Scuba Diver Australasia + Ocean Planet
SPERM WHALES: CULTURAL NOMADS
Researchers have found that sperm whales are culturally nomadic, with distinctive clans moving vast distances in response to changes in habitat. This cultural constancy has so far been seen to be unusual in the marine environment, with most animals preferring to remain in their habitats through periods of environmental fluctuation, and adapting their cultures accordingly.

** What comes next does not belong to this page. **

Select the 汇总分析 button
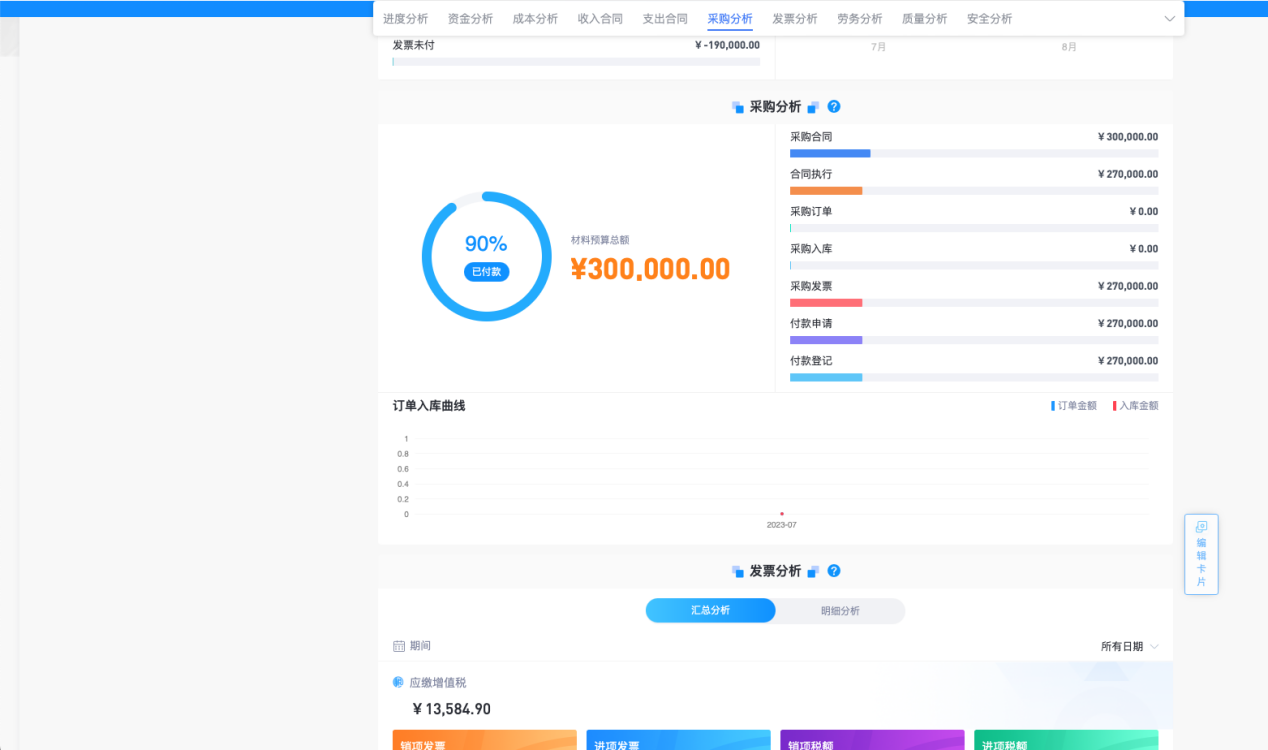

These findings come from a study in the Galápagos, where the waters were dominated by two specific clans of sperm whales until they left in the 1990s, but now host two entirely different populations that have moved in from across the Pacific basin, thousands of kilometres away. The distinct populations can be determined by their “codas”, or vocal dialects, that are specific to certain clans.
Co-author of the study Dr Shane Gero, a postdoctoral marine biologist at Aarhus University in Denmark, told Mongabay that this kind of cultural turnover is unheard of outside of humans. “It’s as if you had been going to Canada for 20 years and everybody spoke English and French, but then in the next 10 years nobody lived in Canada,” said Gero. “Then, you went back and everyone spoke Spanish and Portuguese.”
“Sperm whale cultures appear to endure dramatic environmental changes,” said Mauricio Cantor, a postdoctoral fellow at the Federal University of Santa Catarina, Brazil, and lead author of the study. “These cultural boundaries are not trivial or abandoned in the face of new challenges.”
The research implies that protecting sperm whales may require tracking their populations culturally, rather than geographically.